X-ray-based diagnostics, by far the most widely used techniques for diagnosing bone disorders and diseases, are largely blind to the protein component of bone. But proteins determine important mechanical properties of bone, and changes in proteins have been associated with a number of bone diseases. Now, British researchers have demonstrated the use of spatially offset Raman spectroscopy (SORS) to detect a known compositional abnormality in the bones of a patient suffering from the genetic bone disorder osteogenesis imperfecta ("brittle bone disease").1 The work confirms the principle that bone diseases in living patients can be detected noninvasively, and points the way to larger studies that focus on osteoporosis and other chronic debilitating bone diseases.
The SORS method involves shining a laser through the skin to analyze the underlying chemistry of the bone, and can reveal differences between healthy and diseased bone. The research team includes scientists from University College London (UCL; London, England), the Science and Technology Facilities Council (STFC; Swindon, Wiltshire, England), and the Royal National Orthopaedic Hospital (RNOH; also in London). The custom-built SORS instrument was developed by Cobalt Light Systems (Abingdon, Oxfordshire, England).

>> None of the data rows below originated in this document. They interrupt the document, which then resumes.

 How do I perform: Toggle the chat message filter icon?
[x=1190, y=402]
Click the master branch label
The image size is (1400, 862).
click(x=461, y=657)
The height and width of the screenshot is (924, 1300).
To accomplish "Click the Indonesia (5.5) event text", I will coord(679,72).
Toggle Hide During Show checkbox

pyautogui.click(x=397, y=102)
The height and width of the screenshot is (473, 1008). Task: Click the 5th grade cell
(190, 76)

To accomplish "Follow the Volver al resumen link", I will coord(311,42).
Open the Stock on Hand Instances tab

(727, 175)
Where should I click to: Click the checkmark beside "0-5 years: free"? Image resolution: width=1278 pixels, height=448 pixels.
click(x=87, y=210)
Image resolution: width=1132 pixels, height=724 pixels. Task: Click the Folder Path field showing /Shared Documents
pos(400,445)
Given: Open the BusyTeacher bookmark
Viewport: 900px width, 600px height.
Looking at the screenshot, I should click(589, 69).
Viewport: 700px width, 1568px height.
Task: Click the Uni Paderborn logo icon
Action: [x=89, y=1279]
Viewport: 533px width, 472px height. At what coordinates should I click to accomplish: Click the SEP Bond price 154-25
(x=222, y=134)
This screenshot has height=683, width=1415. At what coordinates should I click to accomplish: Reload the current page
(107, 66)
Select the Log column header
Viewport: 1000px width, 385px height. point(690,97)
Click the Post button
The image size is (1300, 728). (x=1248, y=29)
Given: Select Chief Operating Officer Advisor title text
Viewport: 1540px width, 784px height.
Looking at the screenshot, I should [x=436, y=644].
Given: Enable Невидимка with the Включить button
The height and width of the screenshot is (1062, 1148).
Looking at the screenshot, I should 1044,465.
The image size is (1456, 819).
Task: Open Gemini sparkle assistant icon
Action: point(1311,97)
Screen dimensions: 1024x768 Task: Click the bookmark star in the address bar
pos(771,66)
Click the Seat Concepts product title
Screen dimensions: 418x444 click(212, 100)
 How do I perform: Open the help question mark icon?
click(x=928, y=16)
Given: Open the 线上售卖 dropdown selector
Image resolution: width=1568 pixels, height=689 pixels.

According to Allen Goodship of UCL's Institute of Orthopaedics and Musculoskeletal Science, who led the research, the SORS method could become a routine tool that doctors can use during an annual check-up. This would allow physicians to advise patients on lifestyle changes that could slow the progress of the disease. With regular screening, SORS could monitor effects directly, he said.
1. K. Buckley et al., IBMS BoneKEy, 11, 602 (2014); doi:10.1038/bonekey.2014.97.